> **WHAT TO DO**
Pictures are not part of the copy. Set down exactly the lines from the one containing "You are a computer-use agent." through the last line of the material below.

> **EXERCISE INPUTS**
/---

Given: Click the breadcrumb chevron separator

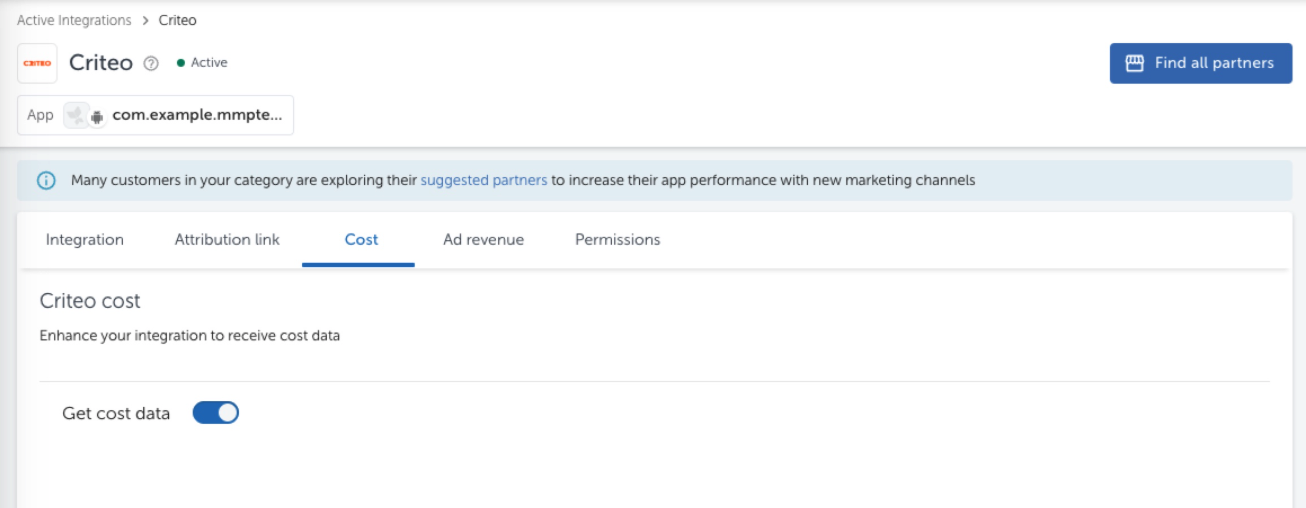Looking at the screenshot, I should click(145, 20).
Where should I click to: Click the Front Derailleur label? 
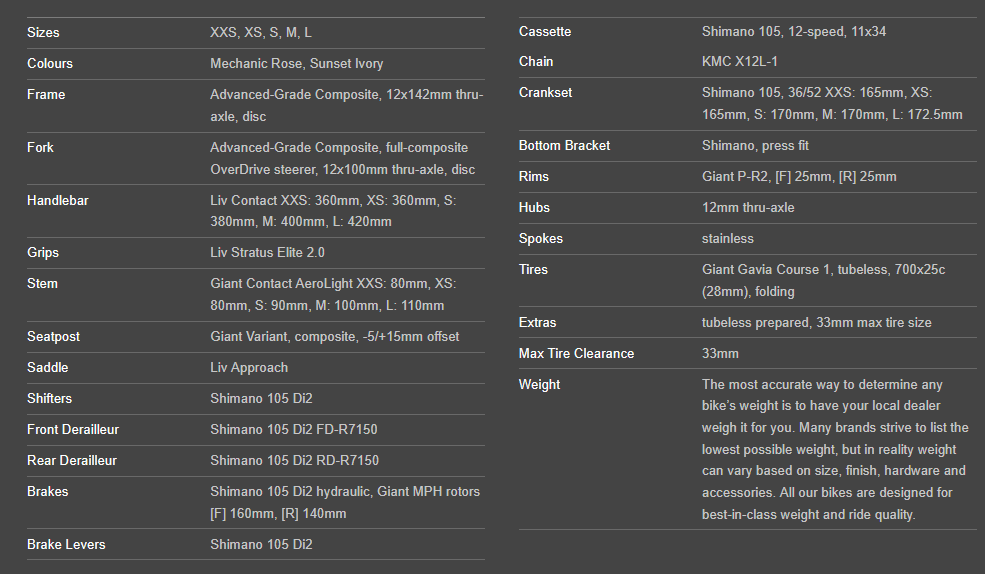tap(73, 429)
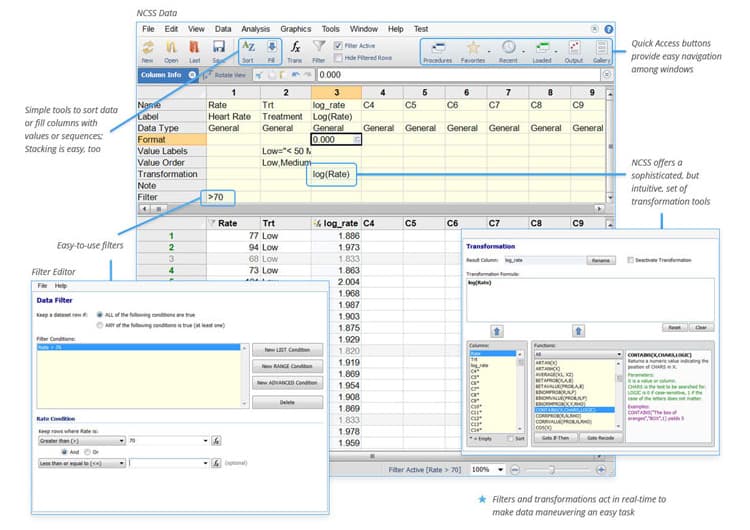The height and width of the screenshot is (530, 750).
Task: Click the New RANGE Condition button
Action: (287, 366)
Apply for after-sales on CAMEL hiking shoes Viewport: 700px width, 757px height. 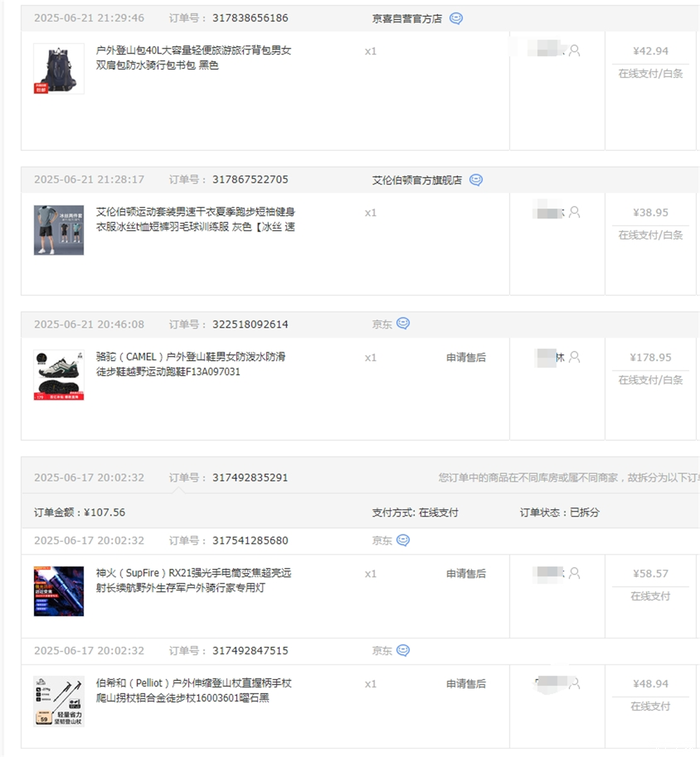[466, 358]
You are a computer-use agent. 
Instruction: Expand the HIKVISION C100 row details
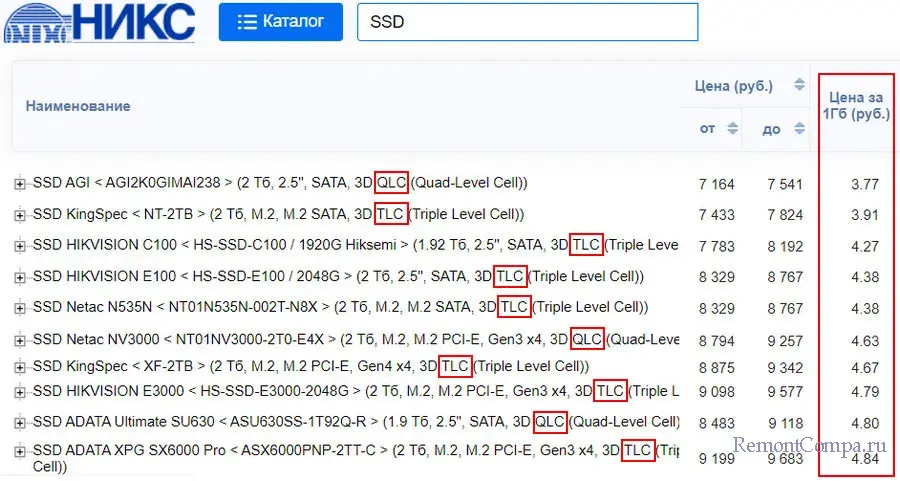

\---

> **REPLY**
You are a computer-use agent. 
Instruction: Expand the HIKVISION C100 row details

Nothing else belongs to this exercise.